**O que se pede**
Pode transcrever, sem alterar nada, o trecho do texto sobre Assange que começa em "Na prática, os" e vai até "conceito de justiça."?

**Texto fornecido**
* * * *
Na prática, os New York Times ou Washington Post, os El País, Le Monde, Spiegel, BBC, Sky, Reuters, AFP, CBS, CNN e correlativos não tiveram qualquer pudor e reticência em recorrer ao WikiLeaks de Assange como acervo de fontes acima de quaisquer suspeitas mas agora silenciam uma estratégia de linchamento assumida pelas castas dominantes que pretende punir, tornar ilegítimas e silenciar essas riquíssimas fontes de jornalismo livre.

Paródia de justiça e baixa política

Tal como o silêncio do sistema mediático corporativo enxovalha o jornalismo, a criação e funcionamento do tribunal de Londres para julgar o pedido de extradição de Assange deixa de rastos o conceito de justiça.

«as figuras coroadas da chamada «civilização ocidental» preparam-se para enclausurar alguém que simboliza o jornalismo livre e, por isso, naturalmente incómodo. Pretendem isolá-lo numa pequena cela por um horizonte temporal de 175 anos e deitar a chave hora – afinal uma variante agravada e sádica da simples pena de morte»
* * * *
**Conteúdo dos dados**
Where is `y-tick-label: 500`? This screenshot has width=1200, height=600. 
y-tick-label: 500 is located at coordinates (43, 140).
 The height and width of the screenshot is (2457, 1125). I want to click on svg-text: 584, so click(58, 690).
* * * *
**Resposta escrita**
Na prática, os New York Times ou Washington Post, os El País, Le Monde, Spiegel, BBC, Sky, Reuters, AFP, CBS, CNN e correlativos não tiveram qualquer pudor e reticência em recorrer ao WikiLeaks de Assange como acervo de fontes acima de quaisquer suspeitas mas agora silenciam uma estratégia de linchamento assumida pelas castas dominantes que pretende punir, tornar ilegítimas e silenciar essas riquíssimas fontes de jornalismo livre.

Paródia de justiça e baixa política

Tal como o silêncio do sistema mediático corporativo enxovalha o jornalismo, a criação e funcionamento do tribunal de Londres para julgar o pedido de extradição de Assange deixa de rastos o conceito de justiça.